* **本文**
* * *

旧矢島街道峠口

旧矢島街道入り口 旧矢島街道の様子
旧矢島街道入り口と道の様子。大深沢歩道峠口の少し先に入り口がある。

 ところで、峠口で林道を直進する方を選んでも、峠に行くことはできる。大深沢歩道に入らず件の林道を少し進むと峠道への分岐点が現れる。そこから登ってくると、さきほどの名勝沼探勝道合流地点に出てこられるのだ。こちらの道は古くの矢島街道である。近世には羽州街道との連絡路として由利地方の小藩に重視され、実際、大名行列が通ったこともある。


峠に至る道

直線的な登り道

 合流してからは直線的な登りが続く。これまでのブナ林とはうってかわって、峠への道は杉林の中を通っている。さすが往年の街道だけに、このあたりの森には人の手が入っているようだ。

* * *

* **提供データ**
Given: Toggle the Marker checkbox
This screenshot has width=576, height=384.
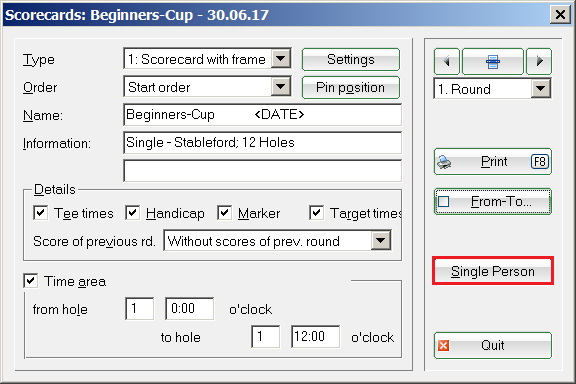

* * *

* **課題**
旧矢島街道について述べた本文を、一字一句変えずに全文抜き出すこと。 データは本文とは別の出典から取ったものである。

* **結果**
旧矢島街道峠口

旧矢島街道入り口 旧矢島街道の様子
旧矢島街道入り口と道の様子。大深沢歩道峠口の少し先に入り口がある。

 ところで、峠口で林道を直進する方を選んでも、峠に行くことはできる。大深沢歩道に入らず件の林道を少し進むと峠道への分岐点が現れる。そこから登ってくると、さきほどの名勝沼探勝道合流地点に出てこられるのだ。こちらの道は古くの矢島街道である。近世には羽州街道との連絡路として由利地方の小藩に重視され、実際、大名行列が通ったこともある。


峠に至る道

直線的な登り道

 合流してからは直線的な登りが続く。これまでのブナ林とはうってかわって、峠への道は杉林の中を通っている。さすが往年の街道だけに、このあたりの森には人の手が入っているようだ。